• [HOW TO COMPLETE THIS TASK]: Your output should be every line below, copied exactly.

DATA EXTRACTS Block Start

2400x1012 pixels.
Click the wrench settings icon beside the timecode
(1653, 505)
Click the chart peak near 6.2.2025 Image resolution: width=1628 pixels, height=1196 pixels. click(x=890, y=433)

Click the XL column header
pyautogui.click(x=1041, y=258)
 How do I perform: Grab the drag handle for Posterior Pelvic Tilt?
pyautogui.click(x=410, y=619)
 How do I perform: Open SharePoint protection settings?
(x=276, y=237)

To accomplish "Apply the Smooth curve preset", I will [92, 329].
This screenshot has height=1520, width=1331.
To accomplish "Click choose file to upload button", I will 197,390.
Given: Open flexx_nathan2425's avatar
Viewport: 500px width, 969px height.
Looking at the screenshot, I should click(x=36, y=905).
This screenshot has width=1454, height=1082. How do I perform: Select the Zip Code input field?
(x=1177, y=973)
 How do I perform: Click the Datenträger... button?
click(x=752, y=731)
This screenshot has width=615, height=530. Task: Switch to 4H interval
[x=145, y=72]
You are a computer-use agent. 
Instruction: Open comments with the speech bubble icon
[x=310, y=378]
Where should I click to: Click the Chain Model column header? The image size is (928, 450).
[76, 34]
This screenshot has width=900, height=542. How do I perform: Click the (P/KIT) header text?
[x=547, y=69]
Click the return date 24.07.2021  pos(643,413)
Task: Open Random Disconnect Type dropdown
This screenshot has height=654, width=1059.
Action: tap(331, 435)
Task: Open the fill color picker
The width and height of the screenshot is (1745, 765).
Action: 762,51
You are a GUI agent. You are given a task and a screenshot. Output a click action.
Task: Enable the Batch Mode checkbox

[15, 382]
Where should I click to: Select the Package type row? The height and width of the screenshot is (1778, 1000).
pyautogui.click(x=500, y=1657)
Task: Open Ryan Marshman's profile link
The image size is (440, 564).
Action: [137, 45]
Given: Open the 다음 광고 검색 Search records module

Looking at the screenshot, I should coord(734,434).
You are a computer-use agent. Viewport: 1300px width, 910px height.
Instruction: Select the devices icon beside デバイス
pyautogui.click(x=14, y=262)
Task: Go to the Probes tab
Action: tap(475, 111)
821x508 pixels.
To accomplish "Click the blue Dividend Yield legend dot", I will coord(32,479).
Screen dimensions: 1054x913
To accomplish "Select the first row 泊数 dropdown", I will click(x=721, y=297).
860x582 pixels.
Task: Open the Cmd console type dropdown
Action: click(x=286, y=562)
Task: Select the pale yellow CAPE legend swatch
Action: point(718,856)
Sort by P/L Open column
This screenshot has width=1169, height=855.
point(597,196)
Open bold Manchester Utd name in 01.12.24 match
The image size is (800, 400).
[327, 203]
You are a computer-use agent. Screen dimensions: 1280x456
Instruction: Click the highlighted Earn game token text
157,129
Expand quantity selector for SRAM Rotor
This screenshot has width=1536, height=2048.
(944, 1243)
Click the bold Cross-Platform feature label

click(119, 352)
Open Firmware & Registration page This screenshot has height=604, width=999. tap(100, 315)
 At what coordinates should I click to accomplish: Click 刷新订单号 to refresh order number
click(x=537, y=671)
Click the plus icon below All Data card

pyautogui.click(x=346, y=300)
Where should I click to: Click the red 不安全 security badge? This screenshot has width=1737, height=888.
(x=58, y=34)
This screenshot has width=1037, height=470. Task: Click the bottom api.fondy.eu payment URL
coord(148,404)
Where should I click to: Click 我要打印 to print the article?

DATA EXTRACTS Block End

• [OUTPUT OF THE EXERCISE]:
2400x1012 pixels.
Click the wrench settings icon beside the timecode
(1653, 505)
Click the chart peak near 6.2.2025 Image resolution: width=1628 pixels, height=1196 pixels. click(x=890, y=433)

Click the XL column header
pyautogui.click(x=1041, y=258)
 How do I perform: Grab the drag handle for Posterior Pelvic Tilt?
pyautogui.click(x=410, y=619)
 How do I perform: Open SharePoint protection settings?
(x=276, y=237)

To accomplish "Apply the Smooth curve preset", I will [92, 329].
This screenshot has height=1520, width=1331.
To accomplish "Click choose file to upload button", I will 197,390.
Given: Open flexx_nathan2425's avatar
Viewport: 500px width, 969px height.
Looking at the screenshot, I should click(x=36, y=905).
This screenshot has width=1454, height=1082. How do I perform: Select the Zip Code input field?
(x=1177, y=973)
 How do I perform: Click the Datenträger... button?
click(x=752, y=731)
This screenshot has width=615, height=530. Task: Switch to 4H interval
[x=145, y=72]
You are a computer-use agent. 
Instruction: Open comments with the speech bubble icon
[x=310, y=378]
Where should I click to: Click the Chain Model column header? The image size is (928, 450).
[76, 34]
This screenshot has width=900, height=542. How do I perform: Click the (P/KIT) header text?
[x=547, y=69]
Click the return date 24.07.2021  pos(643,413)
Task: Open Random Disconnect Type dropdown
This screenshot has height=654, width=1059.
Action: tap(331, 435)
Task: Open the fill color picker
The width and height of the screenshot is (1745, 765).
Action: 762,51
You are a GUI agent. You are given a task and a screenshot. Output a click action.
Task: Enable the Batch Mode checkbox

[15, 382]
Where should I click to: Select the Package type row? The height and width of the screenshot is (1778, 1000).
pyautogui.click(x=500, y=1657)
Task: Open Ryan Marshman's profile link
The image size is (440, 564).
Action: [137, 45]
Given: Open the 다음 광고 검색 Search records module

Looking at the screenshot, I should coord(734,434).
You are a computer-use agent. Viewport: 1300px width, 910px height.
Instruction: Select the devices icon beside デバイス
pyautogui.click(x=14, y=262)
Task: Go to the Probes tab
Action: tap(475, 111)
821x508 pixels.
To accomplish "Click the blue Dividend Yield legend dot", I will coord(32,479).
Screen dimensions: 1054x913
To accomplish "Select the first row 泊数 dropdown", I will click(x=721, y=297).
860x582 pixels.
Task: Open the Cmd console type dropdown
Action: click(x=286, y=562)
Task: Select the pale yellow CAPE legend swatch
Action: point(718,856)
Sort by P/L Open column
This screenshot has width=1169, height=855.
point(597,196)
Open bold Manchester Utd name in 01.12.24 match
The image size is (800, 400).
[327, 203]
You are a computer-use agent. Screen dimensions: 1280x456
Instruction: Click the highlighted Earn game token text
157,129
Expand quantity selector for SRAM Rotor
This screenshot has width=1536, height=2048.
(944, 1243)
Click the bold Cross-Platform feature label

click(119, 352)
Open Firmware & Registration page This screenshot has height=604, width=999. tap(100, 315)
 At what coordinates should I click to accomplish: Click 刷新订单号 to refresh order number
click(x=537, y=671)
Click the plus icon below All Data card

pyautogui.click(x=346, y=300)
Where should I click to: Click the red 不安全 security badge? This screenshot has width=1737, height=888.
(x=58, y=34)
This screenshot has width=1037, height=470. Task: Click the bottom api.fondy.eu payment URL
coord(148,404)
Where should I click to: Click 我要打印 to print the article?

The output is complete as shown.